Не сразу я понял по-настоящему, что произошло. А когда понял — дух захватило. Как будто бы я стал выше ростом и шире в плечах, как будто бы теперь все должны были как-то иначе смотреть на меня, иначе разговаривать со мной. Как будто бы я совершил подвиг или одержал победу.
Все изменилось во мне и вокруг. Просторнее стала мастерская, светлее ее грязные окна, радостнее лица у ребят. Один только Ковальчук посматривал на меня насупленно. «Да отдам я тебе деньги, что посматриваешь, — думал я. — Все равно теперь не ты победил, а я».
Теперь мне казалось, я мог бы отдать все свои деньги до последней копейки, отдать на что угодно, даже на какую-нибудь ерунду. И мне стало немного стыдно, что я повздорил с Ковальчуком, и так хорошо, как будто бы мой день рождения уже наступил.
Я представил, как в субботу соберутся мои гости, а в это время голос диктора назовет по радио мое имя — и все услышат мое стихотворение. Станут поздравлять. Больше всего хотелось, чтобы меня услышала Люба Звягинцева, Тараканиха. Эх, если бы в эту минуту оказались рядом со мной отец и мать!
Распахнулась дверь. Дежурный по столовой заорал:
— Робя! Ну чего вы?! Все остыло!
На этот раз трудно было нас удержать. Наскоро попрощавшись с корреспондентом, мы помчались в столовку.
Бить, так первым
Столовка. Большущий зал. Три длинных ряда столов справа, три слева. Широкое раздаточное окно. За ним потные сердитые поварихи.
Мы с Володькой сели за стол друг против друга. Рядом оказались Ковальчук и Губаревский. За соседним столом уже сопел и жевал красавчик Фофанов. У него и в самом деле был подбит глаз. Фофанова я не видел в мастерской, когда староста собирал деньги. Он пришел прямо в столовую. Рядом с ним сидел его друг Завьялов, напротив уминал хлеб Колесо. Спиной ко мне склонился над столом Илья Головин. Он что-то негромко рассказывал. Завьялов часто перебивал его, пытался растолковать что-то свое, но были слышны одни лишь только его: «и ха, и Вася…»
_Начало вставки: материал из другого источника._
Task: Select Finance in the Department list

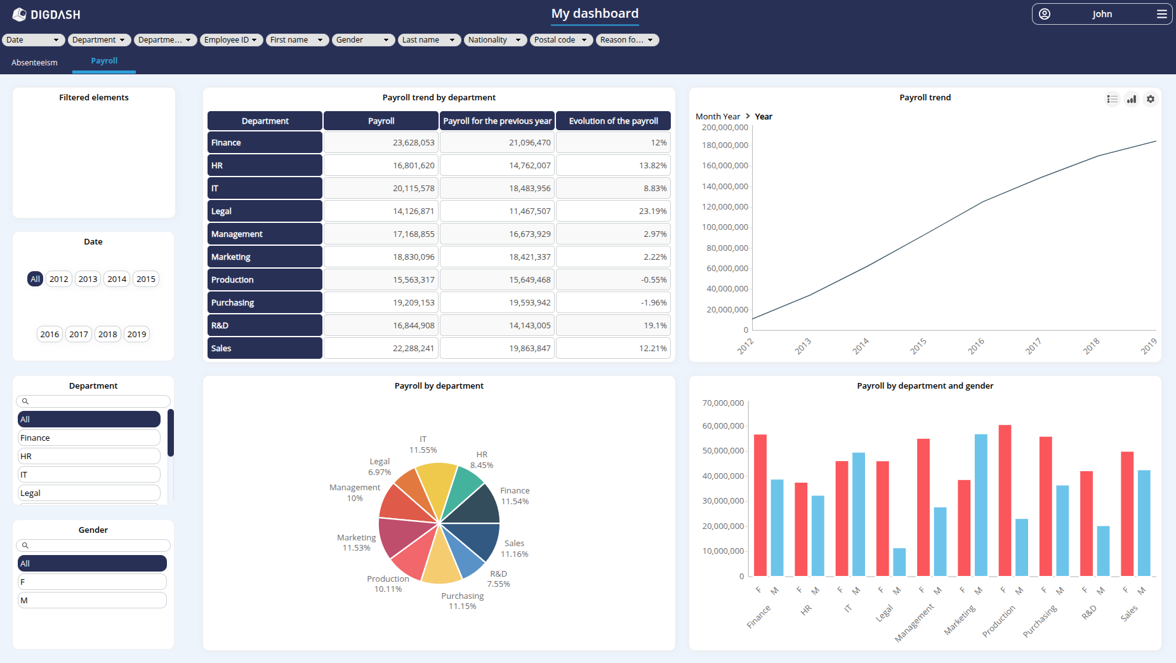Action: (x=89, y=438)
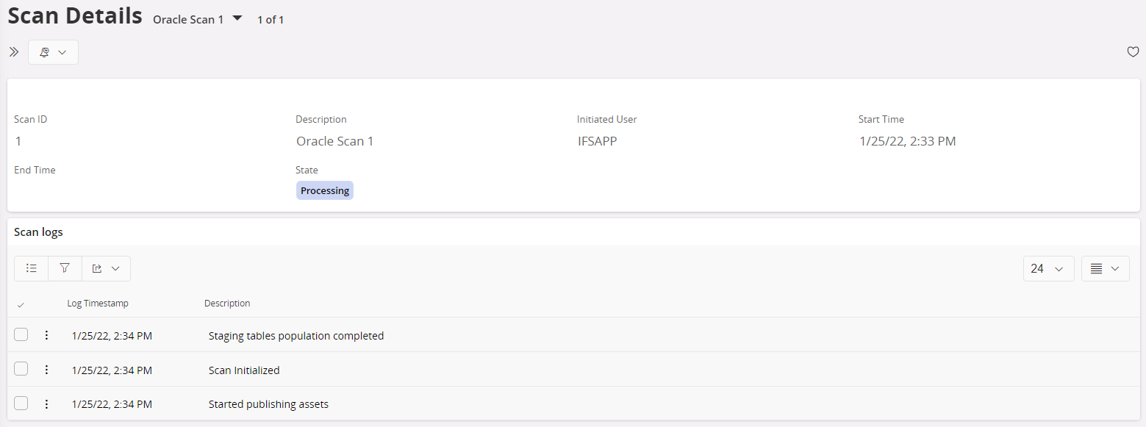The width and height of the screenshot is (1146, 427).
Task: Open the Oracle Scan 1 record selector
Action: click(237, 19)
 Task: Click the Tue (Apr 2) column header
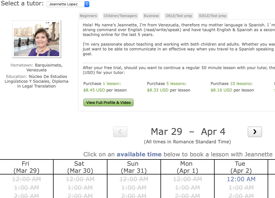[x=240, y=167]

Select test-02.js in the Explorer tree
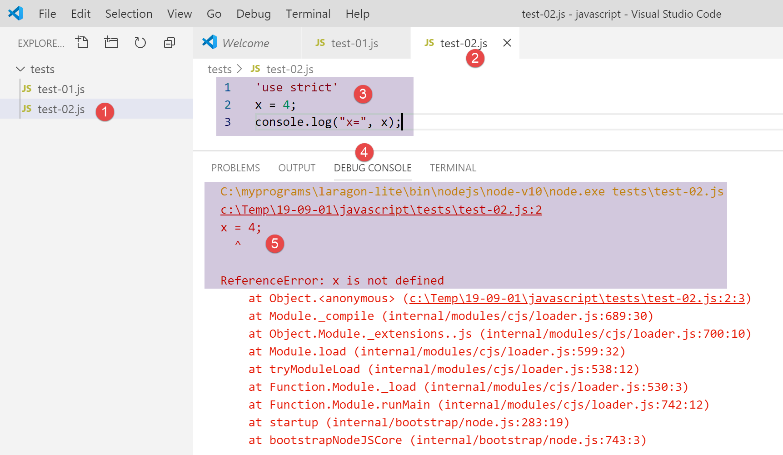pyautogui.click(x=61, y=109)
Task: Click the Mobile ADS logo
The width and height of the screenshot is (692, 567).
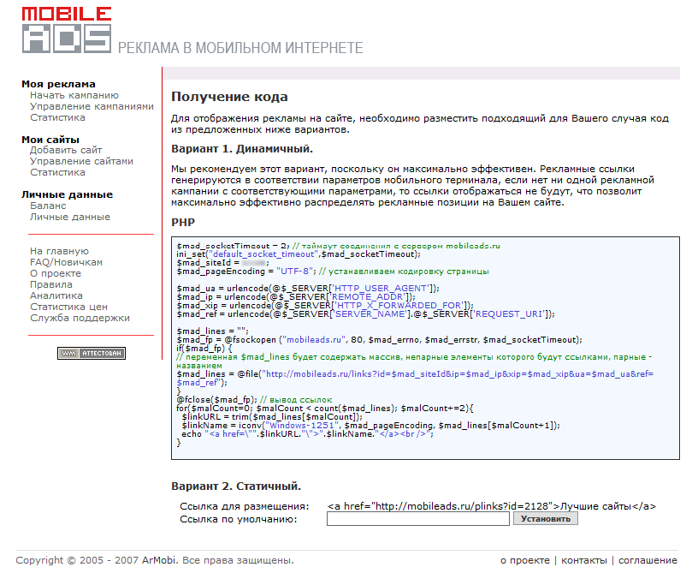Action: pyautogui.click(x=67, y=30)
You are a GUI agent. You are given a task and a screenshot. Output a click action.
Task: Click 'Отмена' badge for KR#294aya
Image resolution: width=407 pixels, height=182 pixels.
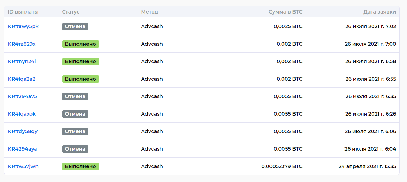tap(75, 149)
Жарко было в столовой и душно. Тяжелый густой дух шел от комковатой пшенной каши. Такую кашу и еще макароны я ел почти все три года. Да что там три — пять лет детдома тоже запомнились мне макаронами и пшенной кашей. Здесь только порции посолиднее и хлеба побольше. И еще здесь в столовке повеселее.